Copy out the entries below precisely; nothing is to be omitted.

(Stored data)

- - - - - - -

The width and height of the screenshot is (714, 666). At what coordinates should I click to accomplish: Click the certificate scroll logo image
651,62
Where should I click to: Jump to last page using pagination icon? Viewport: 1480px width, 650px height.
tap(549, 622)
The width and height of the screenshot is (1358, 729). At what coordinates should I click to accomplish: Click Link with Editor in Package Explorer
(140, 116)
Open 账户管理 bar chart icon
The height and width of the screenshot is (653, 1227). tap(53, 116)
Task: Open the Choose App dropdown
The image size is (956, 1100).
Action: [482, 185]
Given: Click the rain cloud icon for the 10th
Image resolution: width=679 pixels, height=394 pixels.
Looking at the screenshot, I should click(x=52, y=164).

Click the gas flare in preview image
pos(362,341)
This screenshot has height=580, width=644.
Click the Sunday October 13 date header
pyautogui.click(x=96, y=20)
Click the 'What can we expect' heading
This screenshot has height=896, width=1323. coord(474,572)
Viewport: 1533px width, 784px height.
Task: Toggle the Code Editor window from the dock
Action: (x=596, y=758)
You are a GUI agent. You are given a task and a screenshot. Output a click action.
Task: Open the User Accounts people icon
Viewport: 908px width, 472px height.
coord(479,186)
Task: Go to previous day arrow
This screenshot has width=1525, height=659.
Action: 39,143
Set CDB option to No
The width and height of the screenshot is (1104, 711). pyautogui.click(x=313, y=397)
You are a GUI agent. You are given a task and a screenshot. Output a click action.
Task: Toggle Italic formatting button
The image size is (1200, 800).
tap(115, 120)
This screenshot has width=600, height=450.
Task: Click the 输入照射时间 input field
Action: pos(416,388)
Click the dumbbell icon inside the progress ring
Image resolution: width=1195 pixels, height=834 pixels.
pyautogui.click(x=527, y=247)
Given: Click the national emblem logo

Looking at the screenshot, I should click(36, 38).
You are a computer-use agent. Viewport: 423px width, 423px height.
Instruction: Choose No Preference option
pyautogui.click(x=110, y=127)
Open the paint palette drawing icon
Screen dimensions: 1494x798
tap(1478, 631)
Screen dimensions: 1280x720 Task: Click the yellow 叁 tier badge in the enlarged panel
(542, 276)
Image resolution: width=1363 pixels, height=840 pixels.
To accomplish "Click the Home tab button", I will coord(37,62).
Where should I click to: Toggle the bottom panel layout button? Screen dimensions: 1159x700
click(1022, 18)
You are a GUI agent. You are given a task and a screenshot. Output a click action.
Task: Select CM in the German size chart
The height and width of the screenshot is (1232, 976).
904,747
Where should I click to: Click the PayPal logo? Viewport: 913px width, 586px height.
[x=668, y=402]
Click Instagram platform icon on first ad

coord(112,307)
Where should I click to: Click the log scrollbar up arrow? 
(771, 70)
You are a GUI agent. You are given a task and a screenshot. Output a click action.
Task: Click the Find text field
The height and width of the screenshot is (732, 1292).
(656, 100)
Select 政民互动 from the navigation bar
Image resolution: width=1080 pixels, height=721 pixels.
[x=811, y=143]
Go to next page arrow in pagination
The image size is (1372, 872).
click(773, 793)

- - - - - - -

* _Solved problem_:
The width and height of the screenshot is (714, 666). At what coordinates should I click to accomplish: Click the certificate scroll logo image
651,62
Where should I click to: Jump to last page using pagination icon? Viewport: 1480px width, 650px height.
tap(549, 622)
The width and height of the screenshot is (1358, 729). At what coordinates should I click to accomplish: Click Link with Editor in Package Explorer
(140, 116)
Open 账户管理 bar chart icon
The height and width of the screenshot is (653, 1227). tap(53, 116)
Task: Open the Choose App dropdown
The image size is (956, 1100).
Action: [482, 185]
Given: Click the rain cloud icon for the 10th
Image resolution: width=679 pixels, height=394 pixels.
Looking at the screenshot, I should click(x=52, y=164).

Click the gas flare in preview image
pos(362,341)
This screenshot has height=580, width=644.
Click the Sunday October 13 date header
pyautogui.click(x=96, y=20)
Click the 'What can we expect' heading
This screenshot has height=896, width=1323. coord(474,572)
Viewport: 1533px width, 784px height.
Task: Toggle the Code Editor window from the dock
Action: (x=596, y=758)
You are a GUI agent. You are given a task and a screenshot. Output a click action.
Task: Open the User Accounts people icon
Viewport: 908px width, 472px height.
coord(479,186)
Task: Go to previous day arrow
This screenshot has width=1525, height=659.
Action: 39,143
Set CDB option to No
The width and height of the screenshot is (1104, 711). pyautogui.click(x=313, y=397)
You are a GUI agent. You are given a task and a screenshot. Output a click action.
Task: Toggle Italic formatting button
The image size is (1200, 800).
tap(115, 120)
This screenshot has width=600, height=450.
Task: Click the 输入照射时间 input field
Action: pos(416,388)
Click the dumbbell icon inside the progress ring
Image resolution: width=1195 pixels, height=834 pixels.
pyautogui.click(x=527, y=247)
Given: Click the national emblem logo

Looking at the screenshot, I should click(36, 38).
You are a computer-use agent. Viewport: 423px width, 423px height.
Instruction: Choose No Preference option
pyautogui.click(x=110, y=127)
Open the paint palette drawing icon
Screen dimensions: 1494x798
tap(1478, 631)
Screen dimensions: 1280x720 Task: Click the yellow 叁 tier badge in the enlarged panel
(542, 276)
Image resolution: width=1363 pixels, height=840 pixels.
To accomplish "Click the Home tab button", I will coord(37,62).
Where should I click to: Toggle the bottom panel layout button? Screen dimensions: 1159x700
click(1022, 18)
You are a GUI agent. You are given a task and a screenshot. Output a click action.
Task: Select CM in the German size chart
The height and width of the screenshot is (1232, 976).
904,747
Where should I click to: Click the PayPal logo? Viewport: 913px width, 586px height.
[x=668, y=402]
Click Instagram platform icon on first ad

coord(112,307)
Where should I click to: Click the log scrollbar up arrow? 
(771, 70)
You are a GUI agent. You are given a task and a screenshot. Output a click action.
Task: Click the Find text field
The height and width of the screenshot is (732, 1292).
(656, 100)
Select 政民互动 from the navigation bar
Image resolution: width=1080 pixels, height=721 pixels.
[x=811, y=143]
Go to next page arrow in pagination
The image size is (1372, 872).
click(773, 793)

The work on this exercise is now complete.